Significance of opening scene:
In the opening scene, we first meet Algernon and Jack. We learn about their personalities, about Algernon’s flippant ridiculousness, and how Jack is pretending to be his fictional brother Earnest. We also learn about the concept of “Bunburying”, where someone creates a fictitious person or situation in order to avoid engagements or undertake merriment with little to no social or personal consequences. This theme will follow the protagonists throughout the play.
Significance of closing scene:
In the closing scene, we learn the truth about Jack (or really, Earnest’s) origins. We learn he is actually named Earnest and is the elder brother to Algernon. The end scene sees the happy resolution of many conflicts. Gwendolen and Jack are to be married, it appears so are Chasuble and Miss Prism, and Jack knows who his family is. No one has faced any consequence for their previous deceitful behavior, showing how Victorian Society concerned itself only with appearances and not actual deeds.
- Jack – Protagonist, Gwendolen’s suitor Deceitful, irritable, exasperated
- Algernon – Cecily’s suitor, Jack’s friend, pretends to be Ernest Flamboyant, flirtatious
- Gwendolyn – Algernon’s cousin, engaged to Jack
- Cecily – Engaged to Algernon, Jack’s ward, Delusional and superficial
- Lady Bracknell – Algernon’s aunt, Gwendolyn’s mother, Superficial, self-confident, society-focused
Hertfordshire and London.
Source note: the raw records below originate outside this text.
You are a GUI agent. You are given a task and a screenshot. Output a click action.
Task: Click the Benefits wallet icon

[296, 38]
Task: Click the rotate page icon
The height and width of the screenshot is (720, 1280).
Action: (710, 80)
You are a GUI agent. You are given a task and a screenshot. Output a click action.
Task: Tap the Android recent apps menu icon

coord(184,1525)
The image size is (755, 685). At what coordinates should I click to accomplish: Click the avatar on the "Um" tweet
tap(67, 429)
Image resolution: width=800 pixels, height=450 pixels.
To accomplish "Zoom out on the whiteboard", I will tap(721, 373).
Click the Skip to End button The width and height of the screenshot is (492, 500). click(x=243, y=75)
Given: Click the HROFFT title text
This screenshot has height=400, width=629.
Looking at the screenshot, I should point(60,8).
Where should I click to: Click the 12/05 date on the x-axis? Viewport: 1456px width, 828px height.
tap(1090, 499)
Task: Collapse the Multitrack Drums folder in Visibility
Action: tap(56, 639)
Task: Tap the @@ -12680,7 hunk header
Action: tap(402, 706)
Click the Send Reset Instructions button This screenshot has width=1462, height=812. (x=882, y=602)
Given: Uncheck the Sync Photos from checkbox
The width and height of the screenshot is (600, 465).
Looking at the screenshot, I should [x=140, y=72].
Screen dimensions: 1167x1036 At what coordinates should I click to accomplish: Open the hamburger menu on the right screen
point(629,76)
London is the City in which Jack pretends to be Ernest, and where Lady Bracknell resides with Algernon and Gwendolen. The city is a symbol for high society, and those who live within it are portrayed as superficial and somewhat whimsical in their likes and actions. In the country is where Algernon pretends to be Ernest.
Food – Excess/Overindulgence
Tea Service – Societal conventions concealing other motives or attitudes Christening – Fluid nature of identity
Diaries – Fiction versus Reality
Themes for discussion:
The importance of Being Earnest, The importance of adhering to Society, Lies and deceit, Marriage, Respect and Reputation, Society and Class, Gender, Love.